Fatigue Management Plan.
Colour coding and labelling of hose connections.
Periodic review of task instructions.
Training Management System.
Incorporating this information in bowtie risk assessments can then be approached in a number of ways. The best approach is the one that aligns best with ultimate goal for the bowtie within your company. However, if you do include human failures / human factors then refrain from being too generic as this fails to add value. Three commonly used approaches are:
1. Human failures are treated as escalation factors
This is the recommended approach from Centre for Chemical Process Safety (CCPS) / Energy Institute (EI). This approach aligns with the philosophy that human failures do not in themselves create unwanted event but erode the function of barriers put in place. A potential issue with this approach is that you can easily have too many escalation factors aligned with human failures in a bow tie making it hard to read. It is recommended judicious use of escalation factors is employed to only highlight failures that add value to the scenario portrayed in the bowtie model.
2. Human failures are treated as causes / threats
Treating human failures as threats / causes should be thought of very carefully as it may separate the human factor aspects from the safety critical element they influence. Typically, such an approach is used when the activity inherently can result in a critical risk e.g. sampling or flange removal which can result in loss of containment events.
This approach is used to address high level generic failures to ensure that there is explicit coverage of such factors in the risk management process. These more closely resemble the outcomes of human factors assessments on safety critical tasks.

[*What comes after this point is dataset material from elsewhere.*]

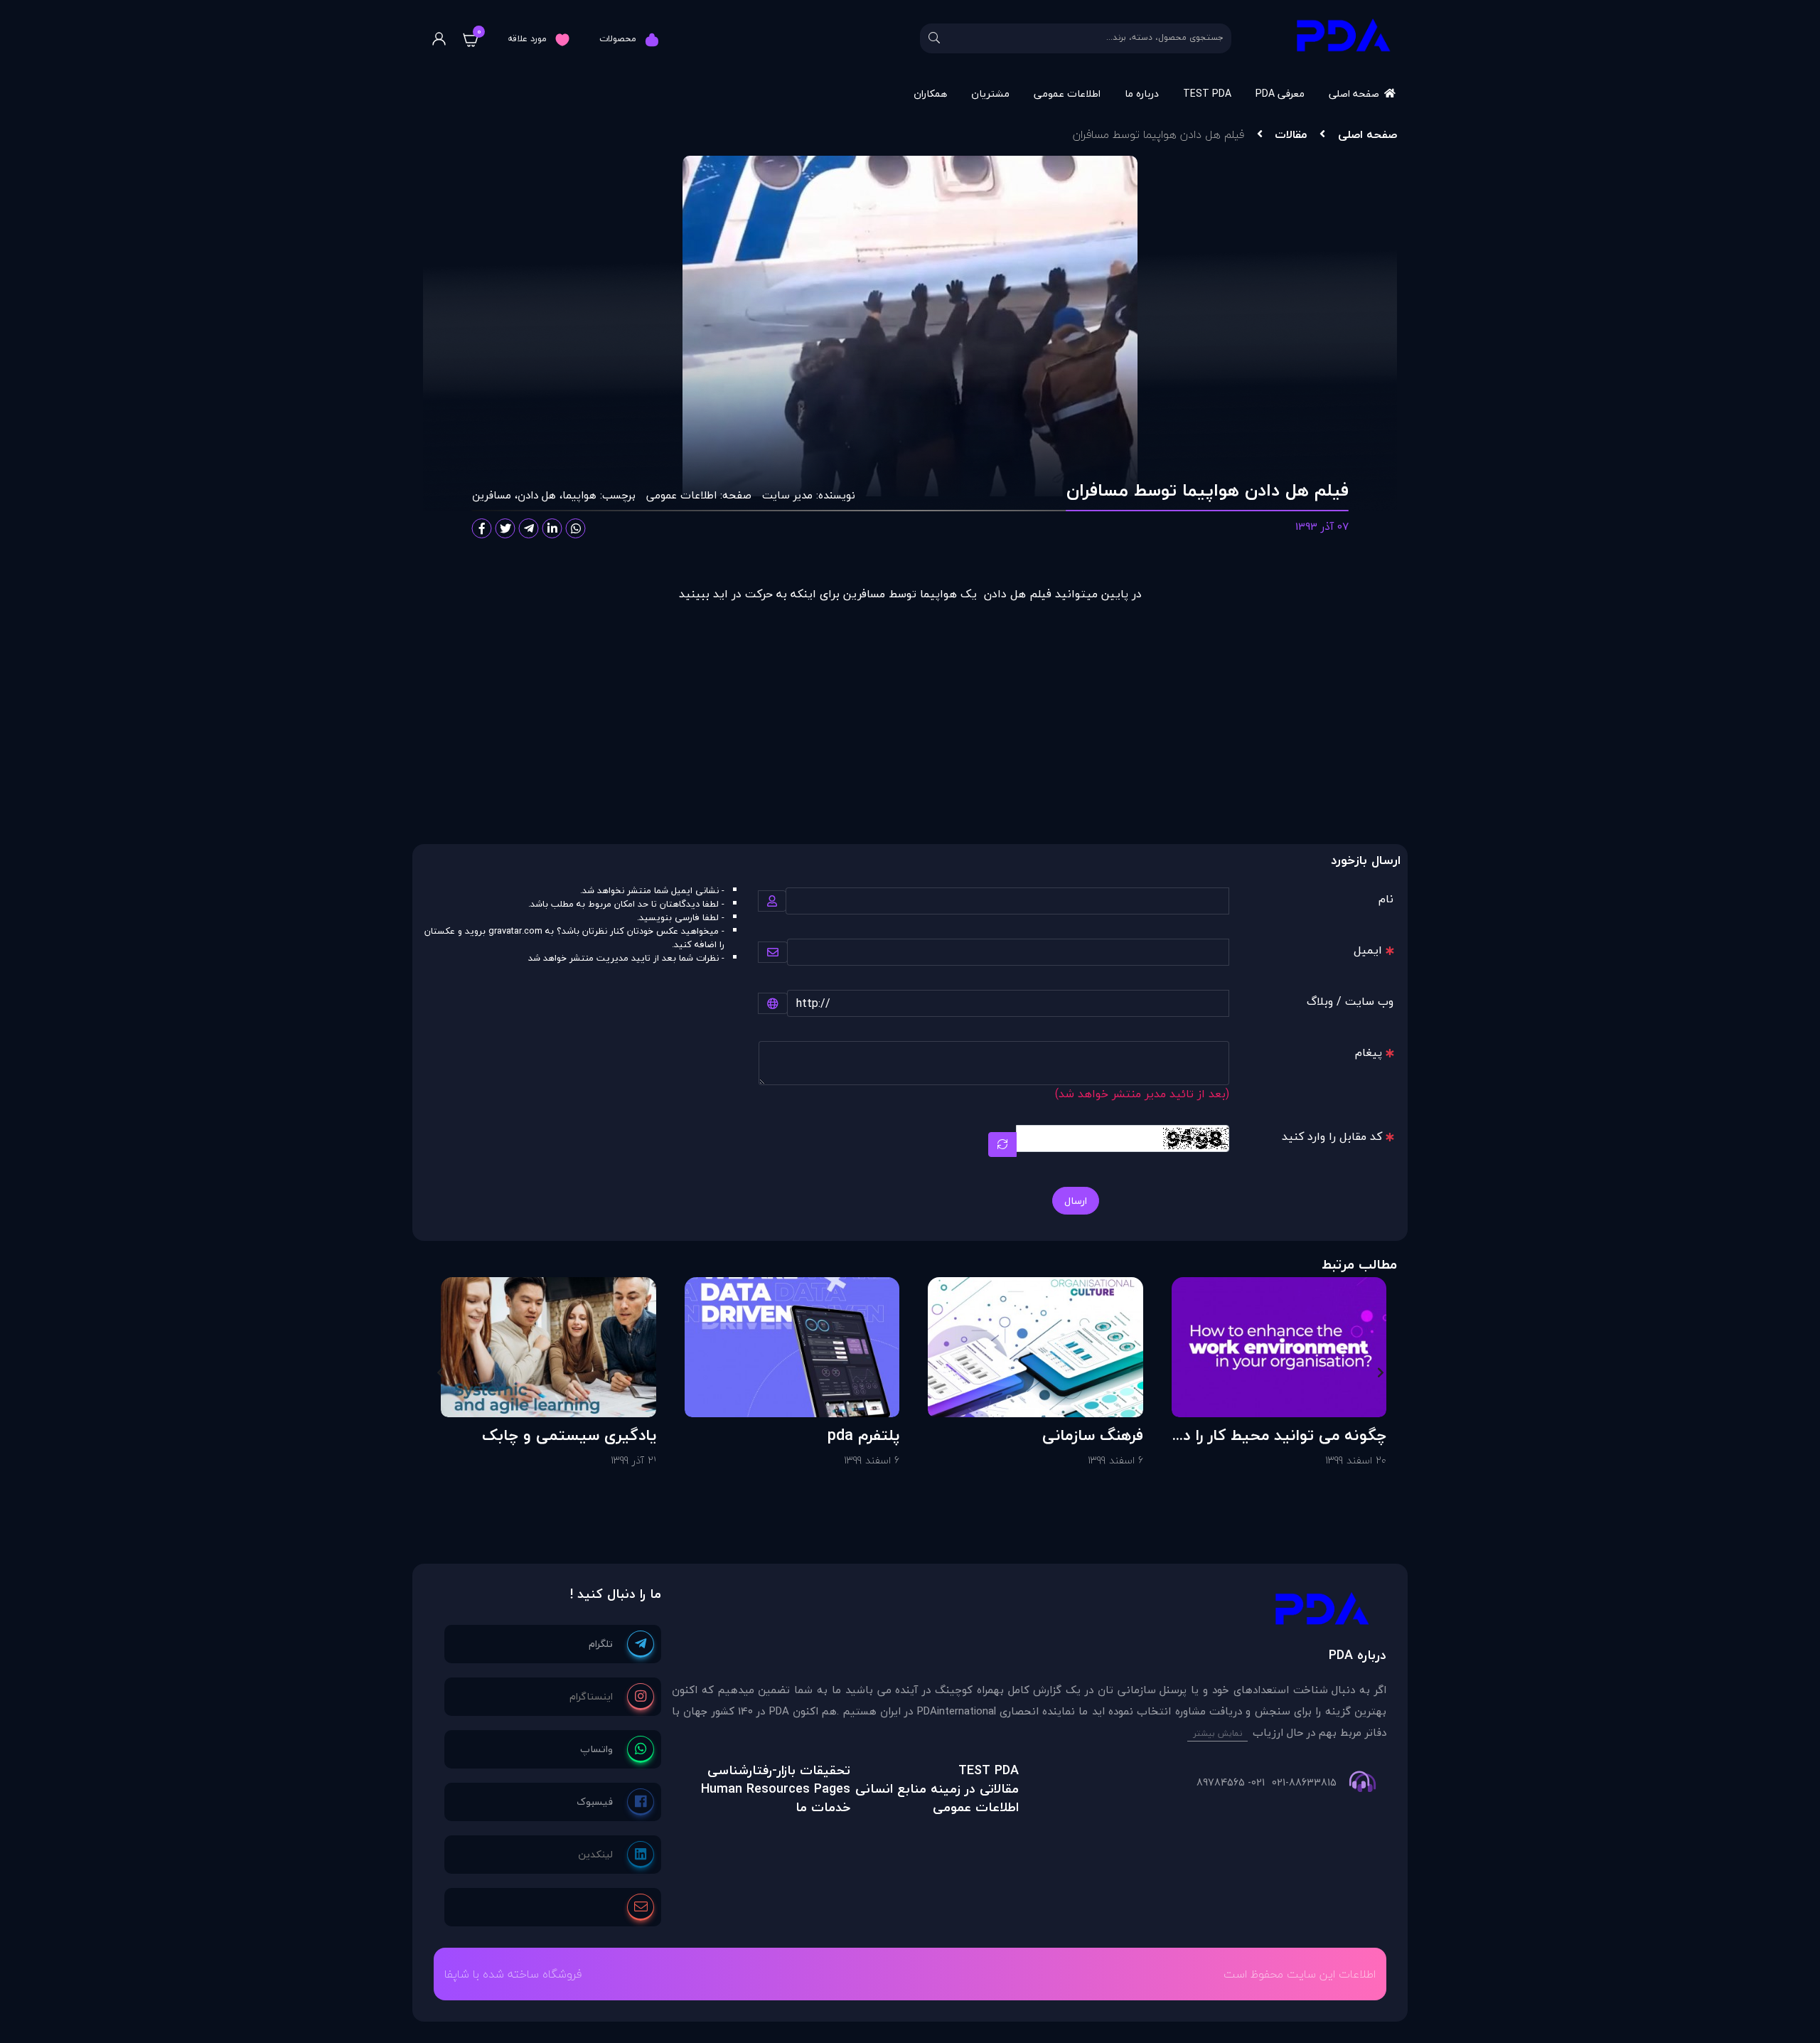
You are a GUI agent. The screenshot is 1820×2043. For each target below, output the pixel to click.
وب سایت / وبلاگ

The key to tackling human factors effectively as part of bowtie risk assessments is to recognise that the “right” method depends entirely on the organisation and the logic underpinning the method used. For example, an oil and gas business needing to demonstrate bowties as part of a safety assessment may prefer to model human failures onto the bowtie risk assessments for each major accident event. This makes all the logic behind the risk assessment (and critical control selection) evident in a single model for each major accident hazard. An organisation in aviation, by contrast, may prefer to model human factors more comprehensively as a standalone bowtie which feeds into other hazard-specific bowties.
Any of the three methods described above can be effective for human factors. The key is for the business (and the facilitator of the risk assessment) to understand the logic behind the method used and apply it consistently.